Saat merasa jika si gadis sudah mulai melembut, dengan seketika Indra terseret untuk menjadi semakin merasa bersalah. Sementara, ia bahkan tidak tahu jika sikap yang seperti itu malah akan memasukkan dirinya ke dalam sebuah lubang jebakan yang lebih dalam lagi.

"Oh, omonganku harus ada dasarnya, ya?" demikian si pemuda mencoba berbaik-baik dengan menuruti nalar si gadis.

"Iya, apalagi kamu ini termasuk dalam golongan cendikiawan muda."

"Ah, maafkan kelancanganku …"

"Memberi maaf itu gampang, Ndra …"

"Iya, aku tahu … kamu ini baik. Terus, bagaimana aku harus memperbaikinya?"

"Ya tentu saja dengan mencoba mencari fakta sebagai dasar dari topik pembicaraanmu tadi." Kembali ngegas dengan gemas, si gadis pun mulai nampak kembali menaikkan tensi.

"Caranya?" entah lugu atau bodoh, Indra malah bertanya.
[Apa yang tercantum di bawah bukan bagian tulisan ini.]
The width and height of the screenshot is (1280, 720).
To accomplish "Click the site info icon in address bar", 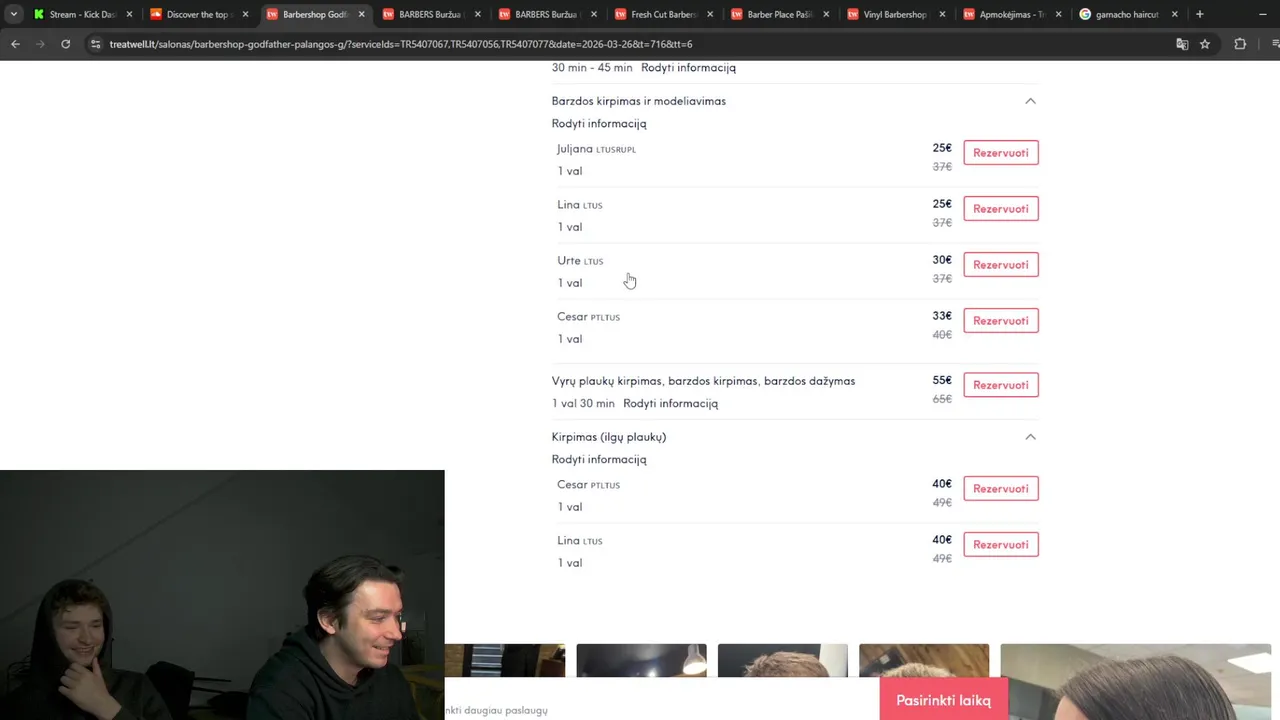I will tap(95, 44).
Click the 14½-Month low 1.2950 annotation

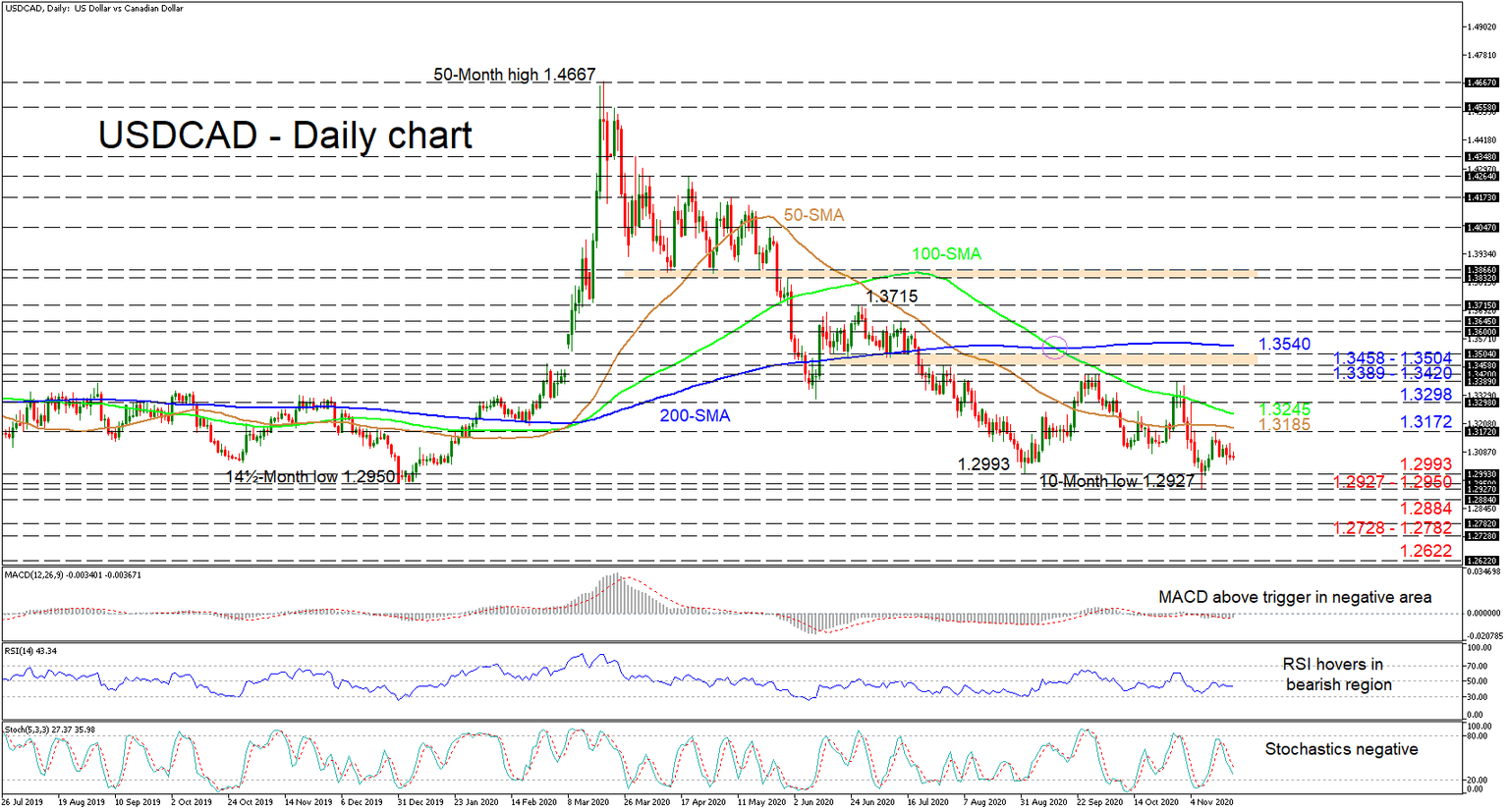310,476
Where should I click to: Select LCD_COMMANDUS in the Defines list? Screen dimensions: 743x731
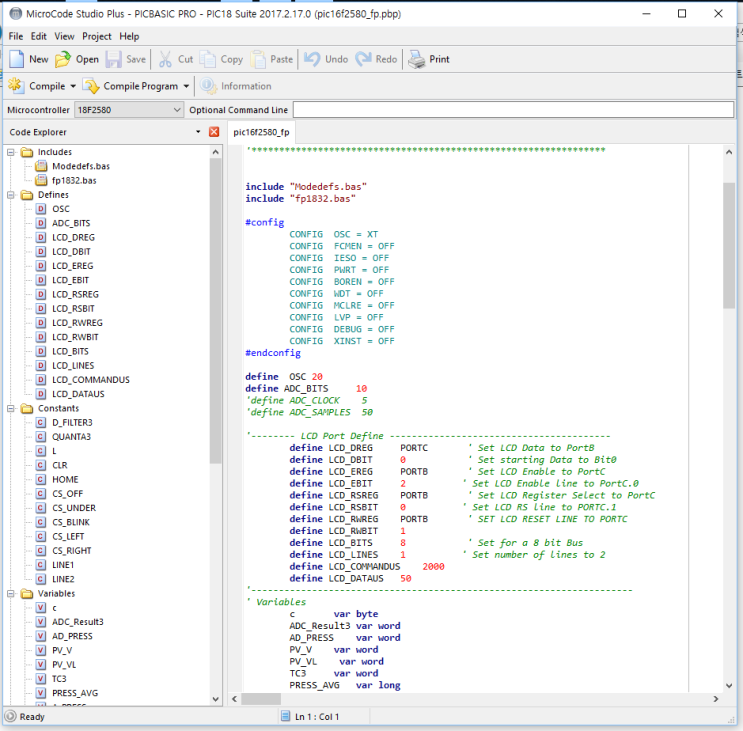pyautogui.click(x=90, y=380)
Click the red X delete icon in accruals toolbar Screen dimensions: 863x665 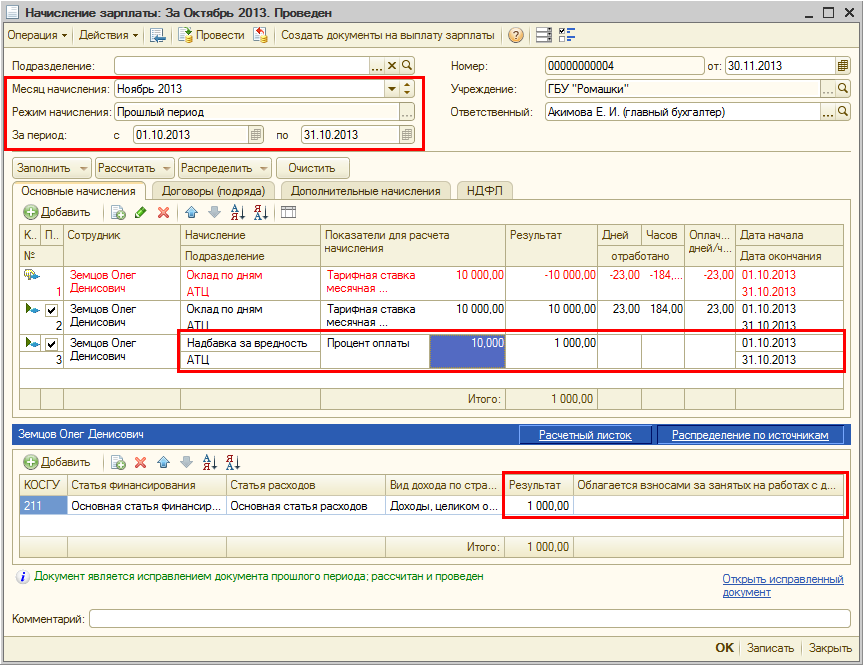[x=162, y=212]
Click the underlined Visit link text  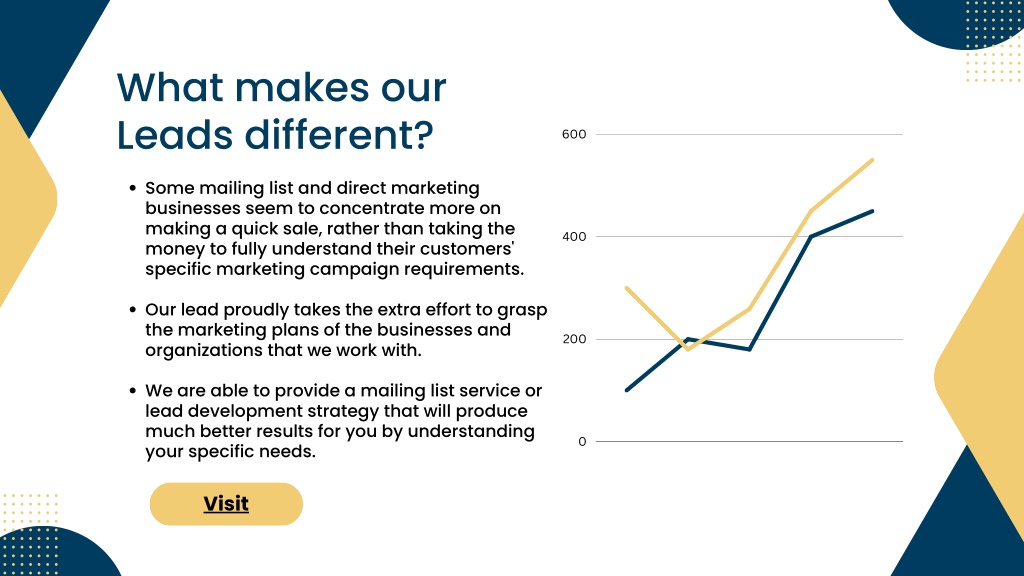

"Ya buktikan kalau perkataanmu itu benar."

"Perkataan apa?"

"Ihhhh … kamu ini gimana, sih? Ya tentang kamu yang ngomongin halus dan harumnya kulitku!"

"Ohh …"

"Kok hanya ngomong Oh? Emang kamu sudah punya buktinya?"

"Eh, belum …"

"Ya udah …" kembali ngegas, si gadis pun memberikan jawaban pendek yang terdengar menuntut.

"Ya udah apa?"

"Maksudku … kamu harus bisa buktiin itu, Ndraaaa … kalau emang bener halus dan wangi, berarti itu jatuhnya bukan fitnah …" aneh bin ajaib, karena kata-kata yang disampaikan secara sedikit jutek itu telah saja membuat wajah Vanessa jadi memerah dengan tanpa disadari oleh dirinya sendiri.

"Oh, terus aku harus raba dan cium kulit kamu?" sangat bodoh, si pemuda langsung saja menanyakan suatu hal yang sama sekali tidak penting.

"Bodoooo … terserah apa mau kamu, Ndra … yang jelas, sekarang aku jadi bener-bener marah sama kamu!!"

"Kenapa?"

"Kenapa urusan gitu aja mesti nanya, Ndraaaa …???"